We have free gas from the well up the hill and one of those gas space heaters with the four clay towers standing upright that glow red when they are hot. It puts off a fair amount of heat. There is also the gas cook stove and the gas refrigerator, which fumes something terrible and needs to move outside. All the oil and gas wells on the creek get pumped on Saturdays, all at the same time. They are one cylinder natural gas engines that run on the gas they pull out of the ground. Kind of like a perpetual motion machine. When they are running it sounds like dance music, loud, off beat, boom, sinca, boom, sinca, boom, boom, sinca, sinca, boom, boom, boom. It is kind of fun to pull weeds or hoe in the garden to it. Every now and then I get up and dance to stretch my muscles.
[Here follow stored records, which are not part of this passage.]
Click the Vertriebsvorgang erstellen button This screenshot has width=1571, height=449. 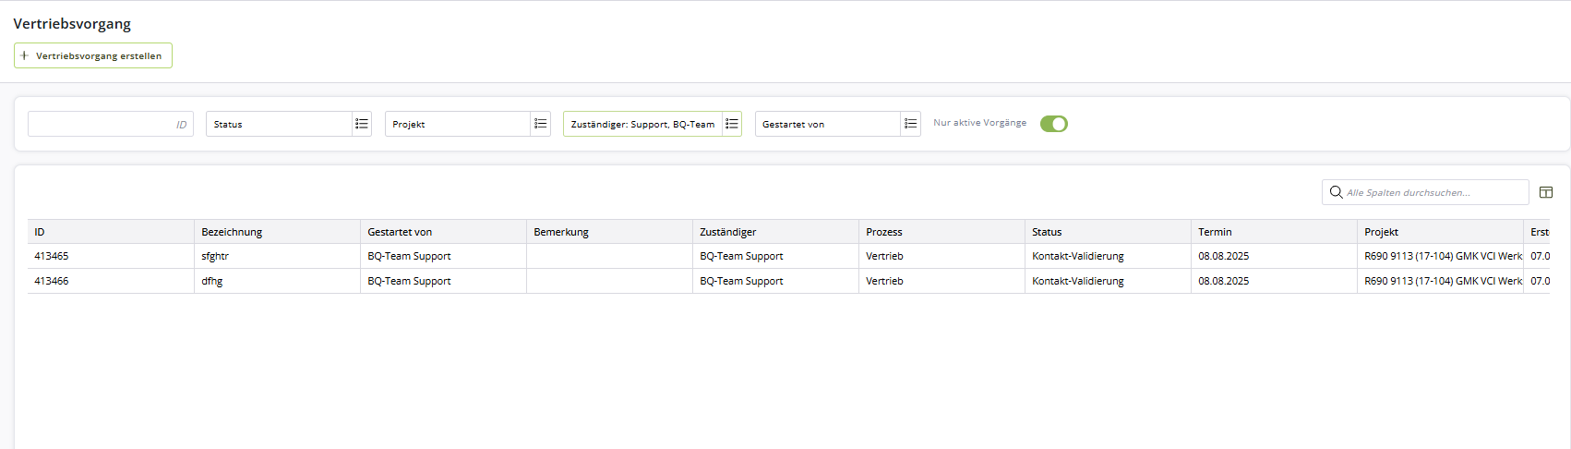[x=93, y=55]
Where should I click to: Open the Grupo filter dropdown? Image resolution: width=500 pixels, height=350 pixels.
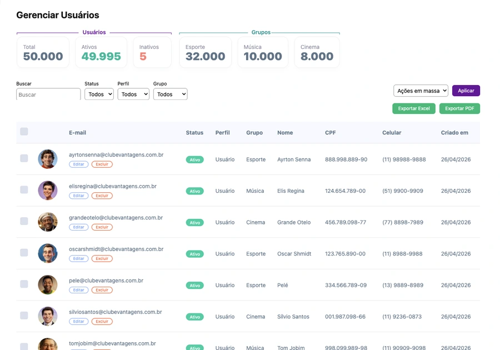(x=171, y=94)
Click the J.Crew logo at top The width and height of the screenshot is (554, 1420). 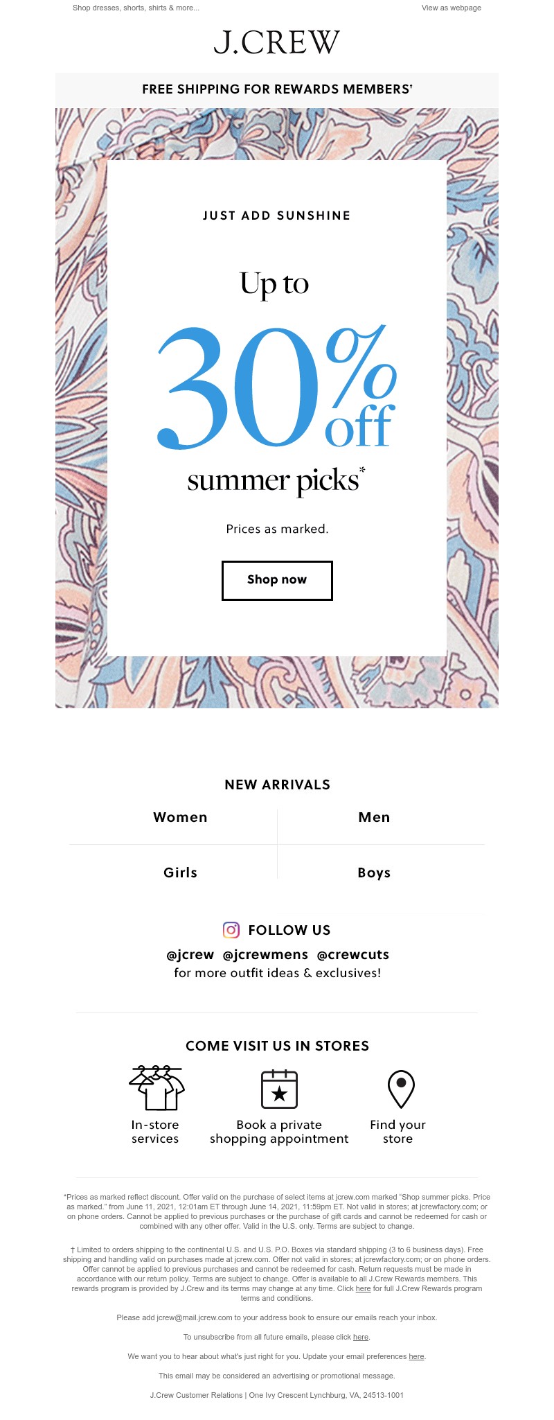(x=277, y=42)
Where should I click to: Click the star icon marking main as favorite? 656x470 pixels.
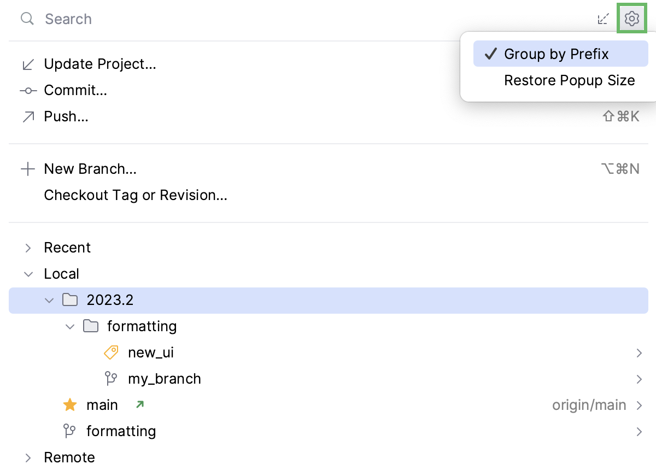(69, 404)
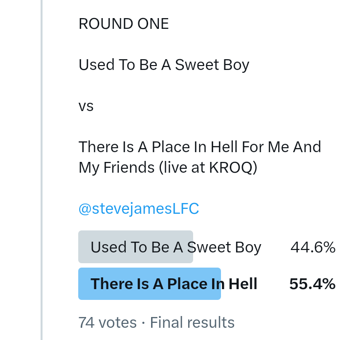Click the dot separator beside "74 votes"

point(143,323)
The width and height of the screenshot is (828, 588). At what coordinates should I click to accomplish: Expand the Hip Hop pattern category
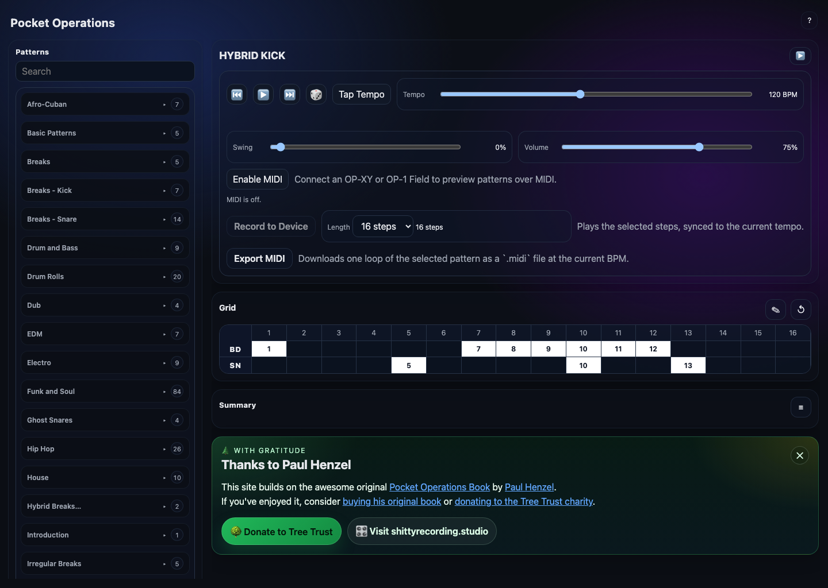pos(105,448)
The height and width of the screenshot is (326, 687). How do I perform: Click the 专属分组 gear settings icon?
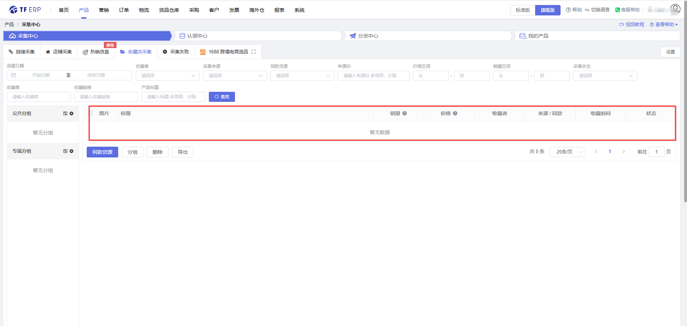72,151
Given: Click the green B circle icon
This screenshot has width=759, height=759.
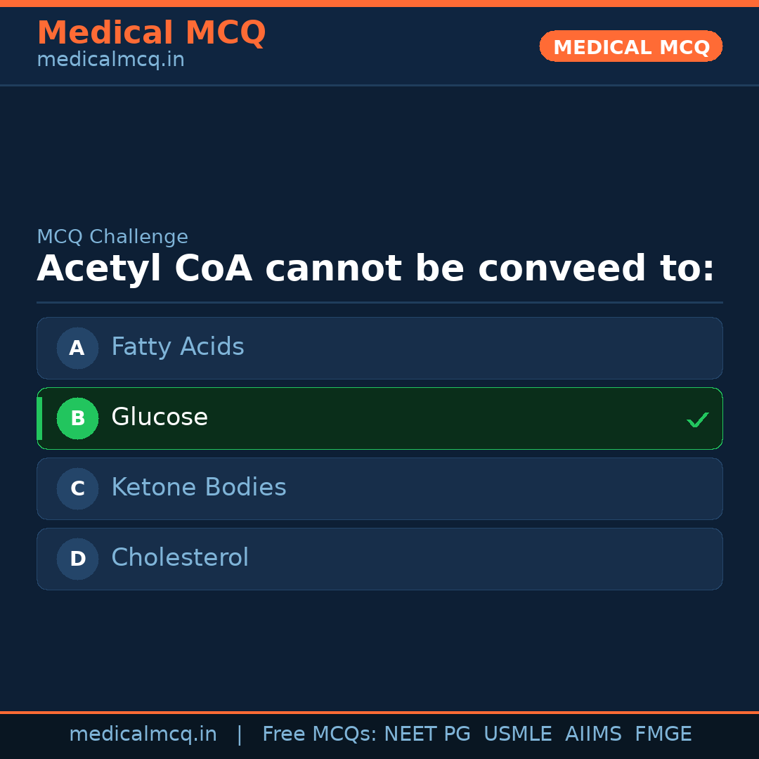Looking at the screenshot, I should coord(77,418).
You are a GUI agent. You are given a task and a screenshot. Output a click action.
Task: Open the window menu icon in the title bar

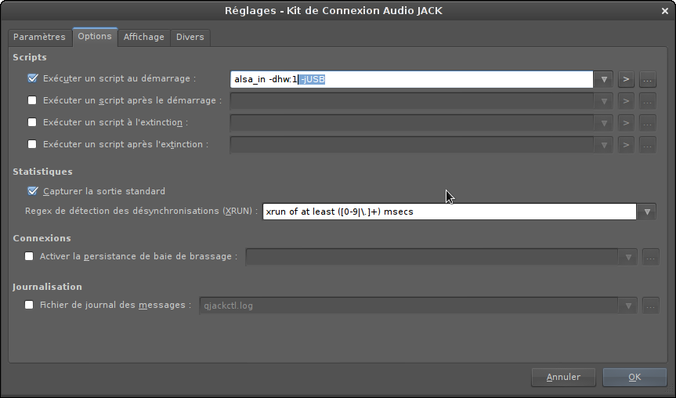pyautogui.click(x=9, y=9)
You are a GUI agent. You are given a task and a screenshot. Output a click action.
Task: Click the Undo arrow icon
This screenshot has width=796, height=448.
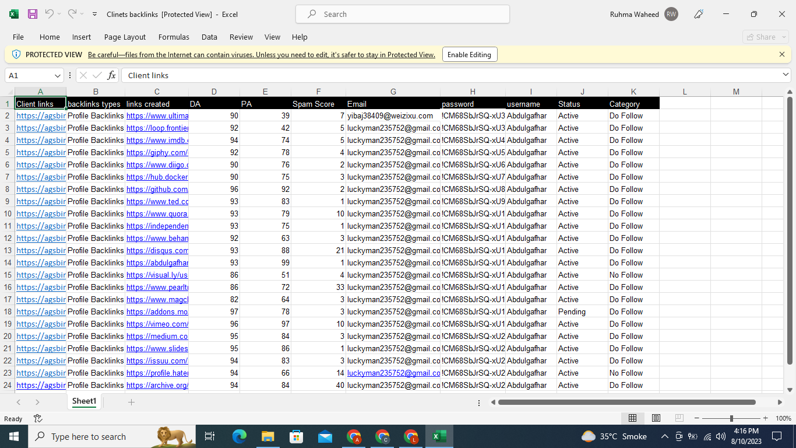click(x=50, y=14)
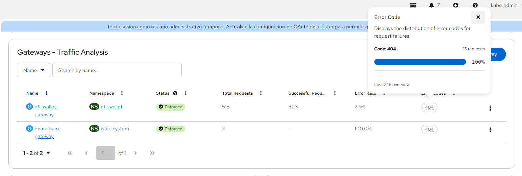The image size is (522, 176).
Task: Open the help question mark icon
Action: (475, 5)
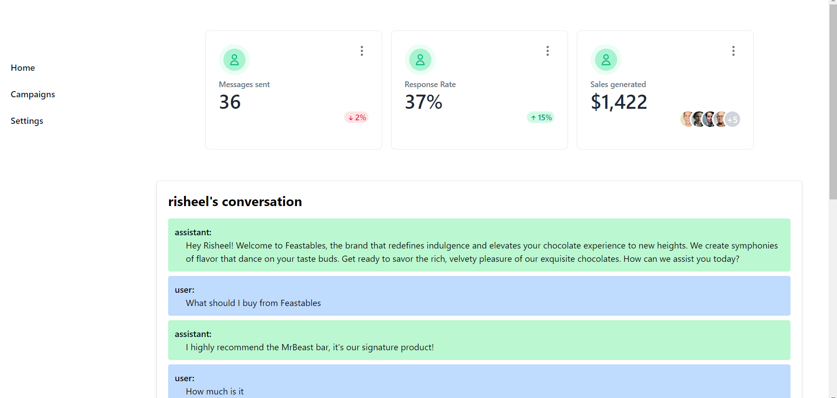The height and width of the screenshot is (398, 837).
Task: Click the Sales generated user icon
Action: click(606, 60)
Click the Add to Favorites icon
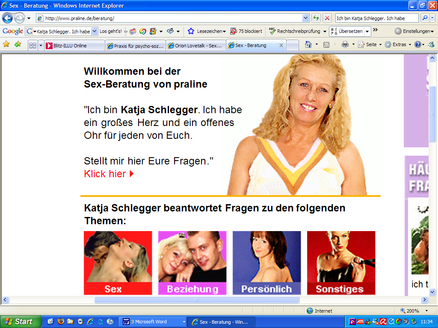 click(18, 44)
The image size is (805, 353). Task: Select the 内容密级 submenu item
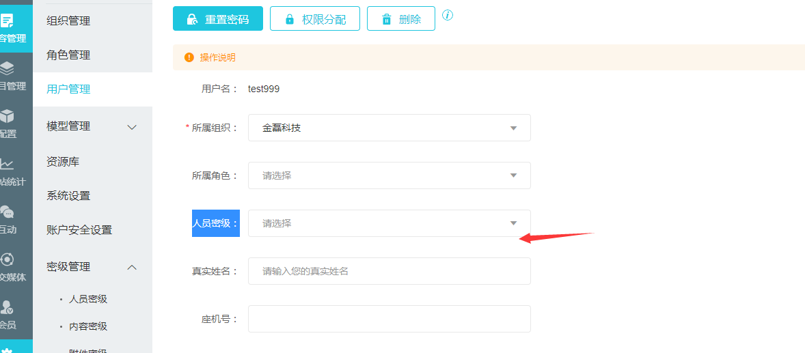click(88, 326)
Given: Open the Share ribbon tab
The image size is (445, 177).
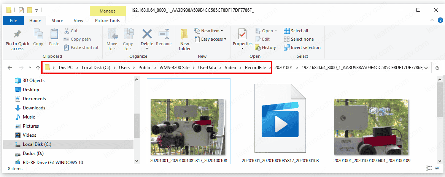Looking at the screenshot, I should [x=57, y=21].
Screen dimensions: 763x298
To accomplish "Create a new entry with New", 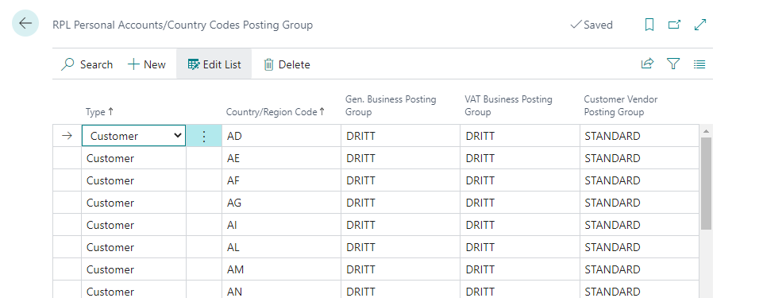I will point(146,64).
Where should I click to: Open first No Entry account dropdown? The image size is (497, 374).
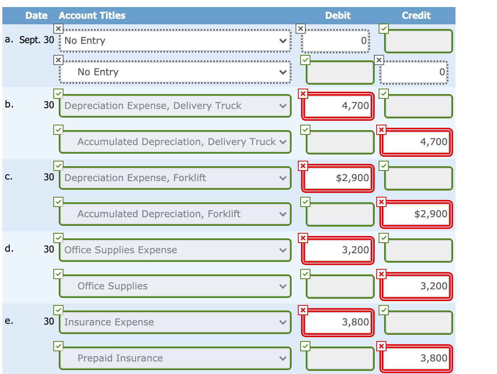[175, 41]
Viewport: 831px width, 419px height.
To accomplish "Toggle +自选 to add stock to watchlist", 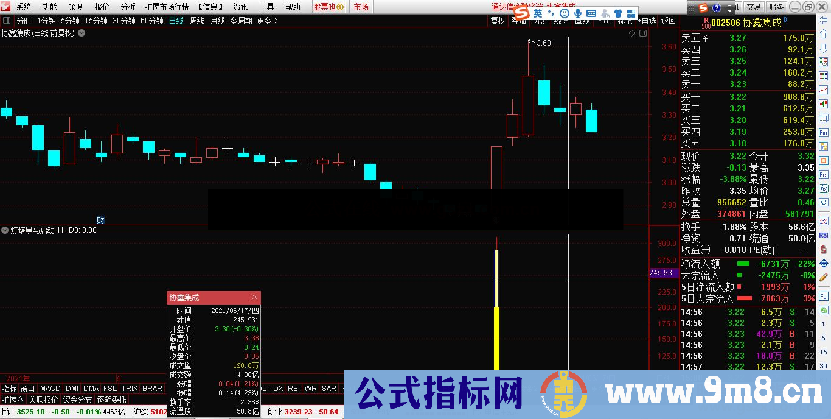I will click(x=647, y=21).

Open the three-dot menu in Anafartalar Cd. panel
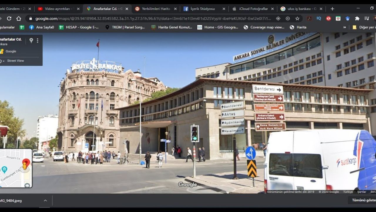37,41
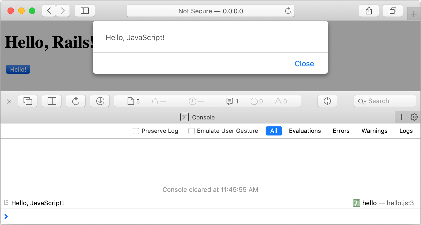Enable Emulate User Gesture
Image resolution: width=421 pixels, height=225 pixels.
pos(192,131)
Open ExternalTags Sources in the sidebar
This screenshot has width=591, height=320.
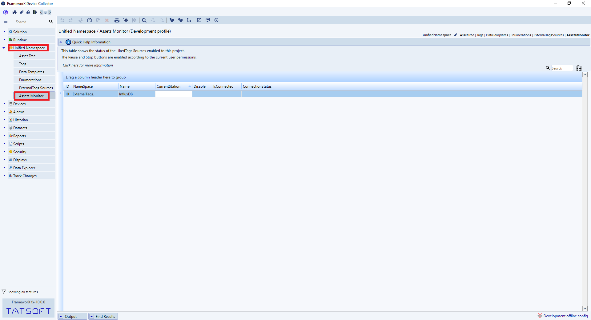point(36,88)
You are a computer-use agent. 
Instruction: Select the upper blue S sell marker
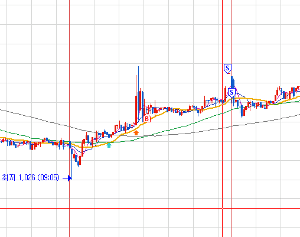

The garden did good this year. I got a lot put up. Our share of the potatoes we planted with our neighbor down the road was 20 bushels. We’ll be trading some of them for other things. We don’t have a root cellar so we buried them in piles of hay mounded up with dirt on top. It looks like a bunch of giant termite mounds all over. In the house, I can keep some stuff under the spot in the floor where I’ve got a loose board, until it gets too cold. I canned all the garden veggies and the goats and chickens are doing OK.

We don’t have a telephone or electric or the bills that go with them. We use kerosene for lights, sometimes coleman lanterns because they are brighter. A friend left a battery powered fluorescent lantern and it was nice while it lasted. It is hard to stay up reading very late with kerosene. We go to bed pretty early in the winter time.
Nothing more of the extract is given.